* **Task goal**:
Copy every record exactly.

Pixel coordinate grounding data:

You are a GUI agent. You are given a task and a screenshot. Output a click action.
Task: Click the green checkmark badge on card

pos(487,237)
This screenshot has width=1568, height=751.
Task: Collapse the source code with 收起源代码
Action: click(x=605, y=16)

* **Response to the exercise**:
You are a GUI agent. You are given a task and a screenshot. Output a click action.
Task: Click the green checkmark badge on card

pos(487,237)
This screenshot has width=1568, height=751.
Task: Collapse the source code with 收起源代码
Action: click(x=605, y=16)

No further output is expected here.